GAN Training takes too long!

aneeshaasc · April 9, 2019, 5:08pm

I’ve created a Conditional DCGAN to work on the MNIST data. It involves applying some transformations and reversing them before feeding the data to the Conditional DGAN for training. Therefore I’ve created a custom dataset from custom transformations on the MNIST.

However, the training time is too long. One epoch took about 3 hours. I’ve modified the Data loader to use num_workers=6 and pin_memory=True, and still see the training is painstakingly slow. How can I speed this up?

Using num_workers=16 throws error:

assert self._parent_pid == os.getpid(), 'can only join a child process'

AssertionError: can only join a child process

Is there any other way to increase training speed?

Full code can be found at: https://colab.research.google.com/drive/1gUr54oAwONwqCRWcWc2lMKSQ8ZOJxw0N

ptrblck · April 10, 2019, 9:23pm

Could you try to time your data loading using data_time from the ImageNet example?
Alternatively, could you just time the transformations?
Since they seem to perform some OpenCV workload it might be the bottleneck.

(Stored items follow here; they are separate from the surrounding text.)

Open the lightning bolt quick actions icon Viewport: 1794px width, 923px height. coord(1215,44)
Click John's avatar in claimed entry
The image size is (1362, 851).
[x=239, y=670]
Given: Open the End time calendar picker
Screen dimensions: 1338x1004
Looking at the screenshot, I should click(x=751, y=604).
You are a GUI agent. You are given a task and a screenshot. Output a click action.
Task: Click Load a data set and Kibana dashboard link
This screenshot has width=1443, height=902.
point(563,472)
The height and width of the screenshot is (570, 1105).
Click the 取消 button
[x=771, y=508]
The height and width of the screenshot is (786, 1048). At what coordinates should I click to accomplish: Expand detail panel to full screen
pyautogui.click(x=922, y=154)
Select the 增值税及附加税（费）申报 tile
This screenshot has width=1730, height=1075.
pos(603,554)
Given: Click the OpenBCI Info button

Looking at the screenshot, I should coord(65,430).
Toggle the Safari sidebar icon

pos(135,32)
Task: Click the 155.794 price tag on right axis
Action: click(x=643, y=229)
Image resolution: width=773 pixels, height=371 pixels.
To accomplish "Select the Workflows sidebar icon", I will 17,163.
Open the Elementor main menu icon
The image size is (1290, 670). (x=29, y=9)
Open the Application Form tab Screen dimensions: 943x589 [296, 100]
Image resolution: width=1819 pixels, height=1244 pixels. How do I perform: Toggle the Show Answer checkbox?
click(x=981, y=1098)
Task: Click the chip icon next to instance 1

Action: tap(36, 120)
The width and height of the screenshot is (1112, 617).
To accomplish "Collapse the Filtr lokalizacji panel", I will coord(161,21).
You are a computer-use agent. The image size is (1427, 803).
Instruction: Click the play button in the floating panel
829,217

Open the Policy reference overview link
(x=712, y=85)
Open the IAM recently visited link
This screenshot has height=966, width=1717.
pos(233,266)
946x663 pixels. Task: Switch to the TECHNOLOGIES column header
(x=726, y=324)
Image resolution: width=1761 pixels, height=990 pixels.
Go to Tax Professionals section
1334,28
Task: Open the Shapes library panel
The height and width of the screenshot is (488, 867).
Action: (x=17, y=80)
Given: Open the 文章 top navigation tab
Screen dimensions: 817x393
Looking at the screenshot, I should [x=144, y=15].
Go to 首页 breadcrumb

aneeshaasc · April 10, 2019, 9:24pm

Is this meant to influence training speed?

ptrblck · April 10, 2019, 9:27pm

If your data loading is the bottleneck, your actual training will have to wait until the next batch is provided, so yes it’ll influence the training time.

aneeshaasc · April 10, 2019, 9:36pm

Would it help to apply transformations on MNIST once and save it for use as and when needed? this would speed up fetching data I thought. Please let me know your opinion.

ptrblck · April 10, 2019, 9:37pm

If the transformations are static/deterministic, i.e. yielding the same result for each call, then you could store the transformed tensors and just load them (lazily) for your training.
This should speed up the training, if the transformations are really the bottleneck, so you should check that first before optimizing unnecessary code parts.